Problem details - Continue the article about the DNA-based nanoscale robotic spiders, picking up after its final sentence.

Given passage -
According to Science Daily, a team of interdisciplinary scientists from Columbia University, Arizona State University, the University of Michigan, and the California Institute of Technology have invented what may sound like an arachnophobe's worst nightmare: nanoscale robotic "spiders" small enough to crawl around on your DNA.
Despite sounding like the plot for a B-grade sci-fi horror flick, the scientists promise that their creation will be a boon for medical science, and in a smorgasbord of ways.
"The idea is to have molecular robots build a structure or repair damaged tissues," said Milan N. Stojanovic, who led the project.
"You could imagine the spider carrying a drug and bonding to a two-dimensional surface like a cell membrane, finding the receptors and, depending on the local environment, triggering the activation of this drug," added Hao Yan, one of the project's key researchers.
The molecule-sized robots are small enough to crawl around on your DNA, and they're actually made from DNA, too. And although they aren't the first nanobots made from DNA (Stojanovic himself invented DNA spiders several years ago), these latest upgrades on the design are remarkably more advanced. Previous spiders could walk no more than three steps. "This one," said Yan, "can walk up to about 100 nanometers. That's roughly 50 steps."
But perhaps even more impressive than getting them to walk greater distances, scientists were about to create spiders that can follow complex commands. Unlike in normal macroscale robotics, molecule-sized robots are too small to store information. A fundamental dilemma within nanorobotics, therefore, is how to program bots to follow instructions.

Data -
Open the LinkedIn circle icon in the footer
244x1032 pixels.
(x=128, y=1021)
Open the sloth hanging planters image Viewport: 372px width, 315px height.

Your response -
The research team had a novel solution: "The idea instead is to store information on the commands on the outside," said Nils G. Walter, a chemist on the team. And you do that, added Stojanovic, "by imbuing the molecule's environment with informational cues."
And they did that with a technology called, interestingly enough, DNA origami. Much like the art of folding paper, DNA origami is the technical practice of folding structures of DNA. In this case, researchers exploited the shapes to create a custom-made track for the nanospiders to follow.
Despite the breakthroughs, researchers warn that a lot of work still needs to be done before the spiders can be put to practical use. It may take as long as 100 years before they meet their full potential, noted Stojanovic. So while the advances represent one giant leap for nanorobot kind, they represent — quite literally — only a few small nanometers for us.
"But," Walter adds, "just as researchers self-assemble today to solve a tough problem, molecular nanorobots may do so in the future."